Дорога в лесу пустая, темная и тихая, мертвая. Деревья кронами достигали беззвездного неба и были едва различимы. Вокруг только мрак. Воздух липкий, холодный. Застывшие в нем капли дождя и льдинки царапали.
Страх подчинял. Джим вздрагивал каждый раз, когда ветер касался его и жмурился. Сил не осталось. Удивительно, что он вообще дошел до места встречи в сырость. Лиза стеклянным взглядом пыталась разогнать тьму, но не видела ничего. Она застыла, замолчала и впала в сон наяву. Сабрина словно таяла, становилась все тоньше и дышала все реже. Ее, казалось, вовсе и не было.
Еще какое-то время все всматривались в темноту. Искали, надеялись. Но с каждым порывом ветра, отрезавшим от измученных очередной кусок, веры оставалось все меньше. Сколько бы ни пытались они успокоиться и принять происходящее как волшебное воскрешение, как священный ритуал, доступный только избранным, всем казалось, что таинство, прежде представлявшееся блаженством, обращалось кошмаром. Мир мрачнел, а они медленно откатывались к ясности, болезненной и пугающей.
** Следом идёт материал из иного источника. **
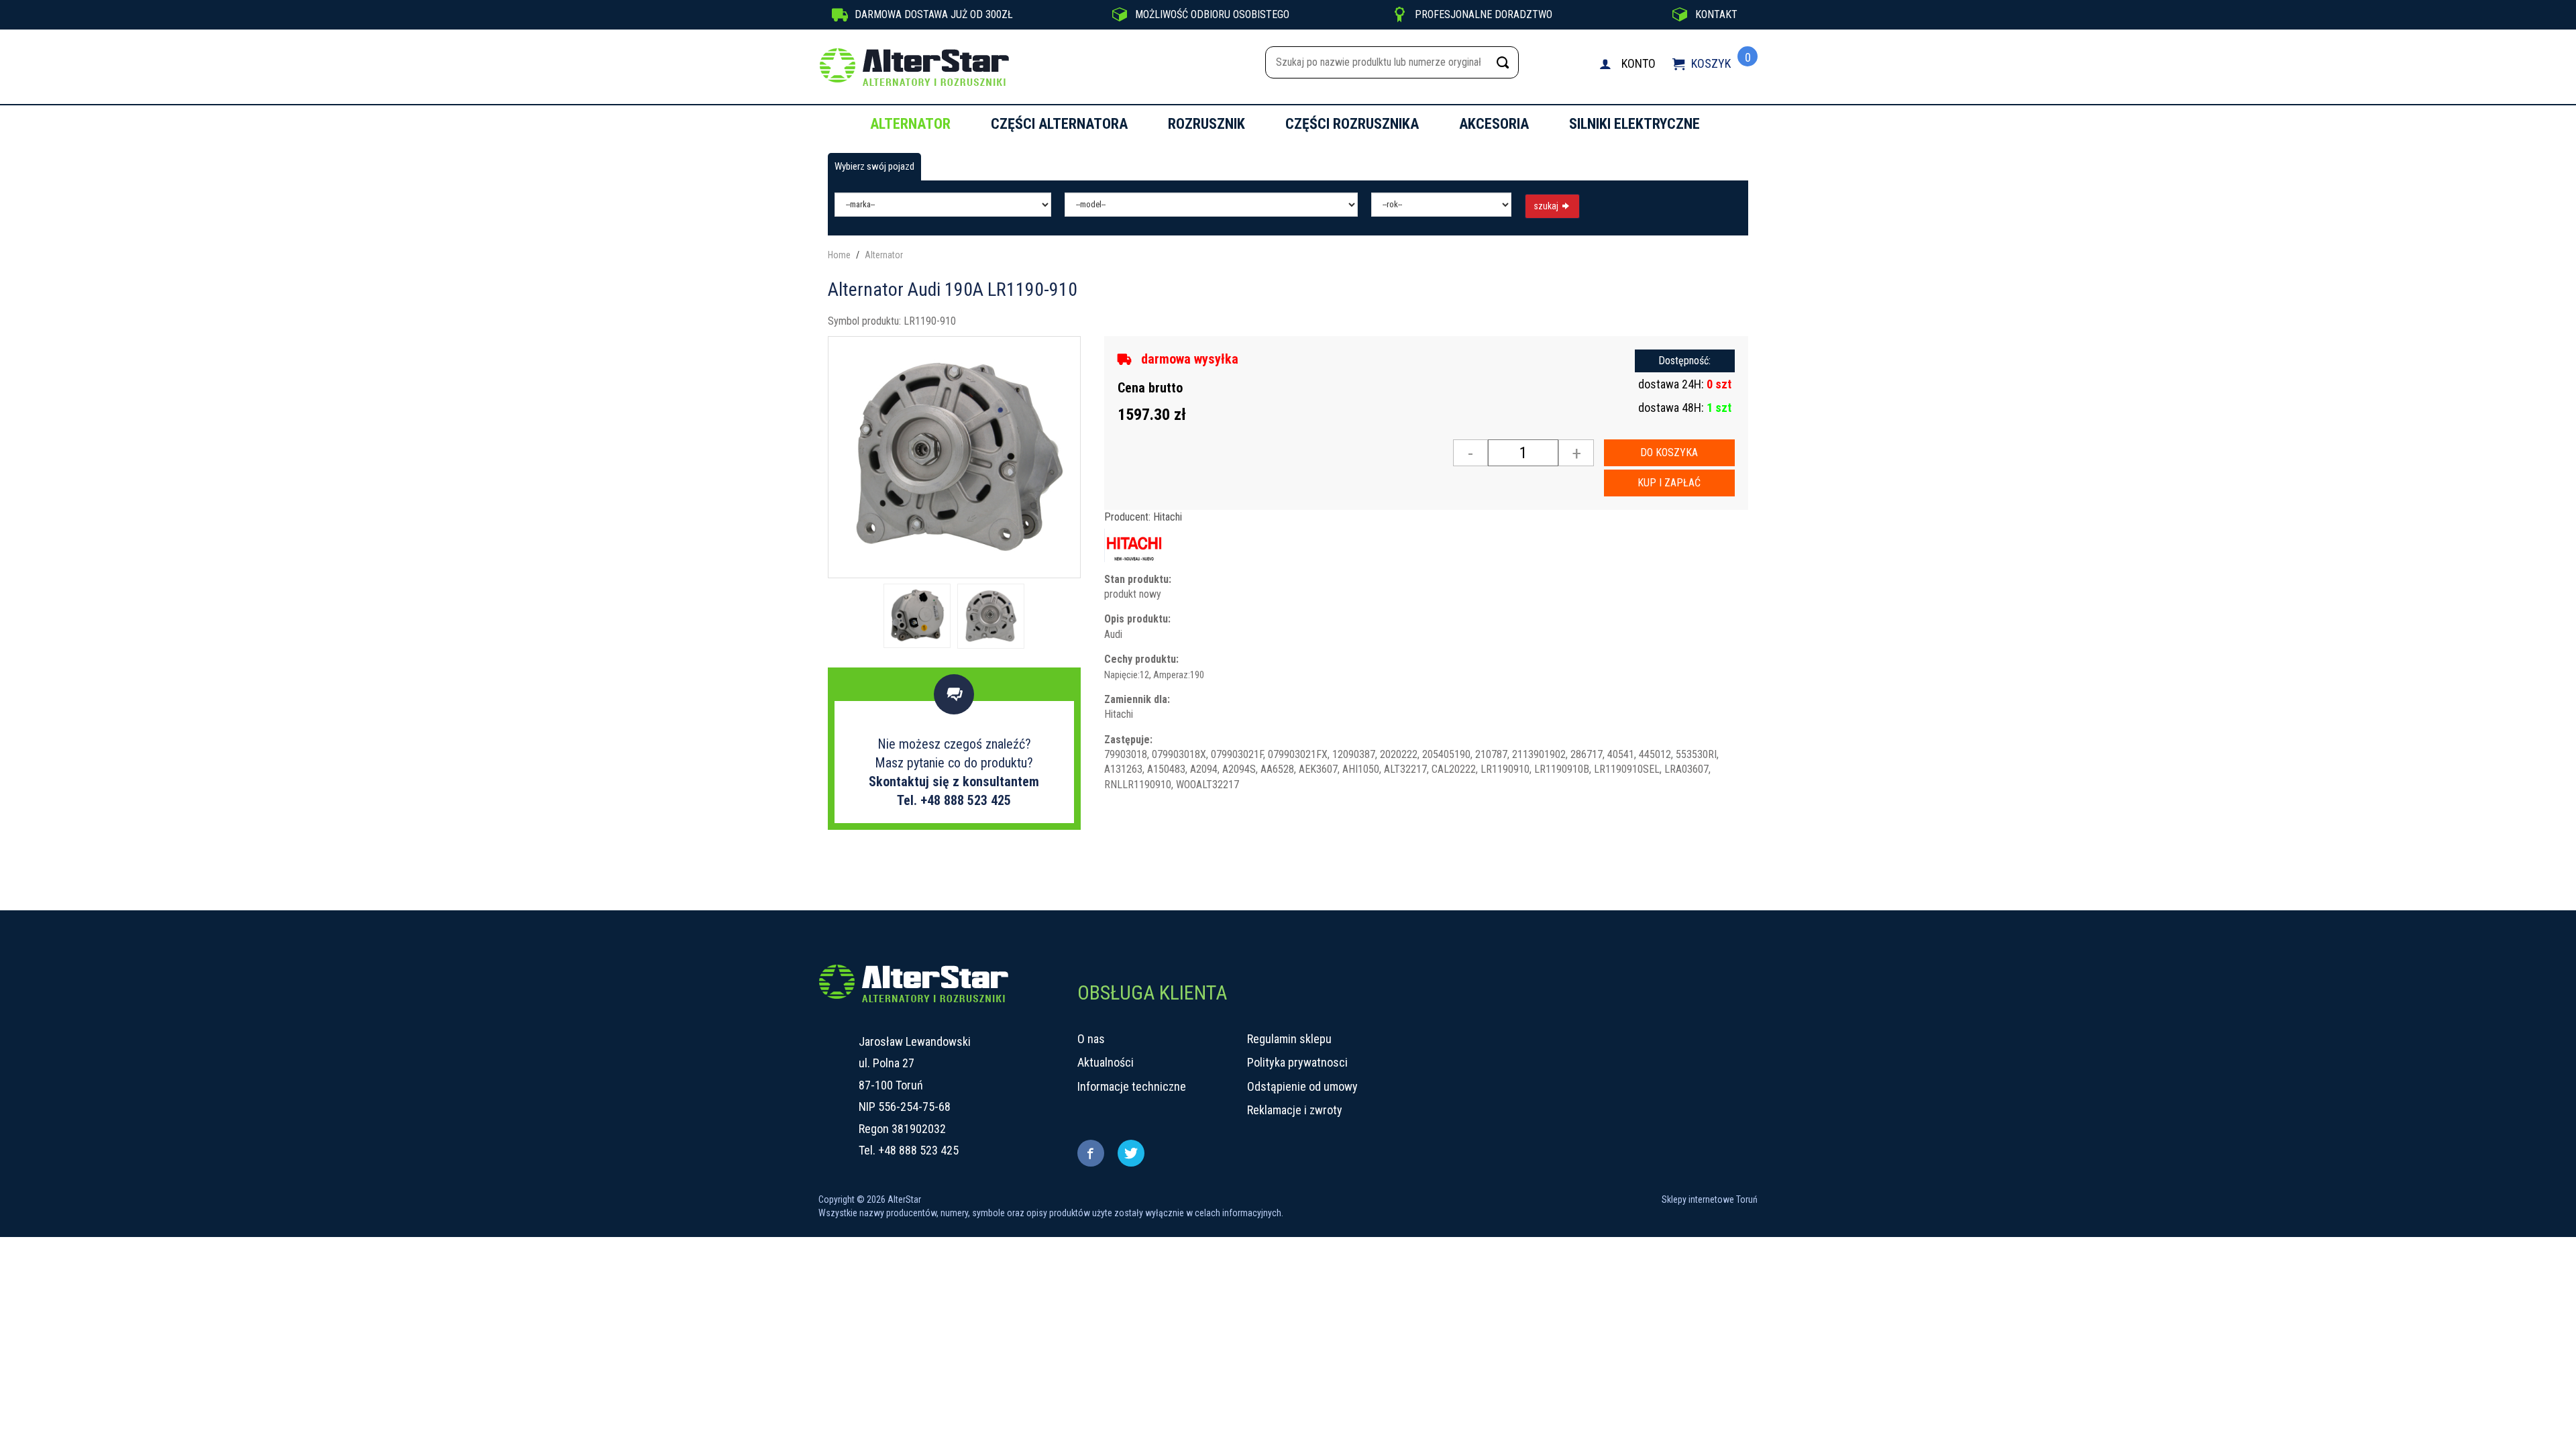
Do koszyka (1669, 452)
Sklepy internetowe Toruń (1710, 1199)
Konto (1638, 63)
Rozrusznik (1206, 123)
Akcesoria (1494, 123)
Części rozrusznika (1352, 123)
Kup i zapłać (1669, 482)
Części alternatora (1059, 123)
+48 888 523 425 (918, 1150)
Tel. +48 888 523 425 (954, 800)
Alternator (910, 123)
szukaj (1547, 206)
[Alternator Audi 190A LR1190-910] (954, 455)
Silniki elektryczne (1634, 123)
Что они затеяли? Понимают ли, куда направляются и к чему приведет их дорога во тьме? Каждый спрашивал себя, но боялся произнести догадки вслух, чтобы не задеть другого, явно знающего лучше.
Относительно ровная дорога кончилась быстрее, чем они успели к ней хотя бы немного привыкнуть. Появились дыры, на которых машина подскакивала. Хлопали плохо державшиеся двери, дрожали стекла. Машина хрипела, молила о пощаде, но Шелдон будто потерял страх. Он вдавил педаль газа и обхватил руль так сильно, что вены на руках надулись и стали похожи на синие нитки для вязания.
Вдруг Лэмб выключил фары. Тьма окончательно накрыла лес. Пропали деревья, пропала дорога. Звезды спрятались за тучами. Они оказались в густом мраке.
Грейс чувствовала себя неуютно. Долгое время она пыталась сосредоточиться на прорисовывавшихся впереди стволах деревьев, на образах, что рисовало воображение, но быстро устала. Грейс не хотела оборачиваться и привлекать к себе внимание. Она смотрела в темноту, густую, мажущую пальцы, если потянуться и достать.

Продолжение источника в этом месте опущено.